* EXERCISE TASKS
**a.** In the Trackers account, what did the group boil the green walnut hulls to make?
**b.** From the Trackers account, set down the passage starting with "Grey spreads out" and going on through "razor sharp edge.", word for word.

* SUPPLIED PASSAGE
☆ ☆ ☆ ☆ ☆ ☆ ☆

On our way from Trackers HQ to Camp Trackers in Sandy, we stopped at several places along our route to gather black walnuts, acorns, and hickory nuts. We were a curious bunch, dressed in earth-toned wool and beanies. A number of passer-by stopped to ask what we were doing, a group of adults crawling around in the grass. One fellow even pointed us to another location in the park that had more acorns. A man out with his young granddaughter caught himself right before he said that "acorns taste like sh**" when he found out we were planning to eat them. A woman who ran a daycare appeared very concerned at our presence, hesitating on the sidewalk a block away with her stroller some ten minutes until Grey went over to talk to her.
We spent part of that day shucking the green hull off the walnuts. Despite our precautionary gloves, several of us walk away from that activity with thumbs and fingers stained a pallid black-yellow. The color will persist for some time. We boil the green hulls to make a tanning solution and save the brown shells, nuts still safely inside, for eating later.
Grey spreads out a tarp and dumps a bucket of obsidian pieces on the ground. There are plastic safety goggles for this stone-age activity. We're given copper-tipped wooden stakes and antlers and shown how to flint knap an edge. Grey explains about 90 degree angles and pieces and what to remove and we understand nothing. Nevertheless, we make a dozen or so stone tools with a razor sharp edge.
Wednesday we walk into class to find the carcasses of four sheep laying on the ground near the pasture. These are sheep I've met while they lived--we have walked them from their corral to the pasture and back. We have names for some of them. They had personalities. The moment of death has passed, but that is the only part of the process we miss. Five of us haul four sheep up a path into the woods. Every part of the butchering is up to us, from tying up the cross-beam we'll hang the sheep from to cooking and dehydrating the end results.
We make careful cuts using the stone tools we worked on the day before, following the outline that Grey has indicated along the inner hind legs, down the stomach and neck, and back around the front legs. My partner and I pull the sheep hide down off the skin together, carefully using our obsidian to cut a spider-web of sinew and flesh. There is remarkably little blood.

☆ ☆ ☆ ☆ ☆ ☆ ☆

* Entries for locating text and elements
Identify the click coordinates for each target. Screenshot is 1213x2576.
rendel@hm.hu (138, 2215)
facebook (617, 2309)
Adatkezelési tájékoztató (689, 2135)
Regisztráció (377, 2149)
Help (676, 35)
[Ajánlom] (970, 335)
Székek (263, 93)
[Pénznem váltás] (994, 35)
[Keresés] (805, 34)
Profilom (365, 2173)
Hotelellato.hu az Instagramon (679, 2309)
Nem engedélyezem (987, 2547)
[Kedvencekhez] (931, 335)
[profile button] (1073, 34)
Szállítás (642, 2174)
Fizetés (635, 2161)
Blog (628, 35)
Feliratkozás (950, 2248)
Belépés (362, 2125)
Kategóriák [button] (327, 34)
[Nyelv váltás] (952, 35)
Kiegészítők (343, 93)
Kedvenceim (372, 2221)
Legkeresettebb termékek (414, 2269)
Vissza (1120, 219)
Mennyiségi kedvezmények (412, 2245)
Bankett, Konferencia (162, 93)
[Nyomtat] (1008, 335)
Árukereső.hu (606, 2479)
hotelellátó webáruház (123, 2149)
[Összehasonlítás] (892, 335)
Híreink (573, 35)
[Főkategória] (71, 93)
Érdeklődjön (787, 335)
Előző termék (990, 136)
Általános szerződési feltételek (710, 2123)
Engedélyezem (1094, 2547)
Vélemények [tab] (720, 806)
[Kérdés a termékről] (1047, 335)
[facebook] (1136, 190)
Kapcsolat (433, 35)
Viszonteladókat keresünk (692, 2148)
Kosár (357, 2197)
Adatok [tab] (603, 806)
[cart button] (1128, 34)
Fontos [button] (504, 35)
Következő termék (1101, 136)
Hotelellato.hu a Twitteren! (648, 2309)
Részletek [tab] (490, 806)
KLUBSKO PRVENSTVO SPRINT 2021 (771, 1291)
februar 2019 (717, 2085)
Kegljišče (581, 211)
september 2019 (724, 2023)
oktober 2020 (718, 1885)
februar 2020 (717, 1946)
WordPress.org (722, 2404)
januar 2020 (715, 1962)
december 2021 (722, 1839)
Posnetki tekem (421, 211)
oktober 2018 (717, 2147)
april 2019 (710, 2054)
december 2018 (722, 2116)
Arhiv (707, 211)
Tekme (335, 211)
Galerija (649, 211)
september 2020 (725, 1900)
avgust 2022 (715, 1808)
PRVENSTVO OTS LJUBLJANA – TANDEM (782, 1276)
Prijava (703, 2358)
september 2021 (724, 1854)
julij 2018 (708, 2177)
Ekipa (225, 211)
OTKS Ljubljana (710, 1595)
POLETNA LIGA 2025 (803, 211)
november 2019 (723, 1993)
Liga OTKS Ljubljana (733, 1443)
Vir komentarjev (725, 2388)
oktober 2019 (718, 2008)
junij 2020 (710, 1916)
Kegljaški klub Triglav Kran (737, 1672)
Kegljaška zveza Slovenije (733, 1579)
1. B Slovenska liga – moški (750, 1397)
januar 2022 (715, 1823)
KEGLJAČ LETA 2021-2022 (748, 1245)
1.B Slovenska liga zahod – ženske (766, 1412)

☆ ☆ ☆ ☆ ☆ ☆ ☆

* RESPONSES PER TASK
**a.** A tanning solution.

**b.**
Grey spreads out a tarp and dumps a bucket of obsidian pieces on the ground. There are plastic safety goggles for this stone-age activity. We're given copper-tipped wooden stakes and antlers and shown how to flint knap an edge. Grey explains about 90 degree angles and pieces and what to remove and we understand nothing. Nevertheless, we make a dozen or so stone tools with a razor sharp edge.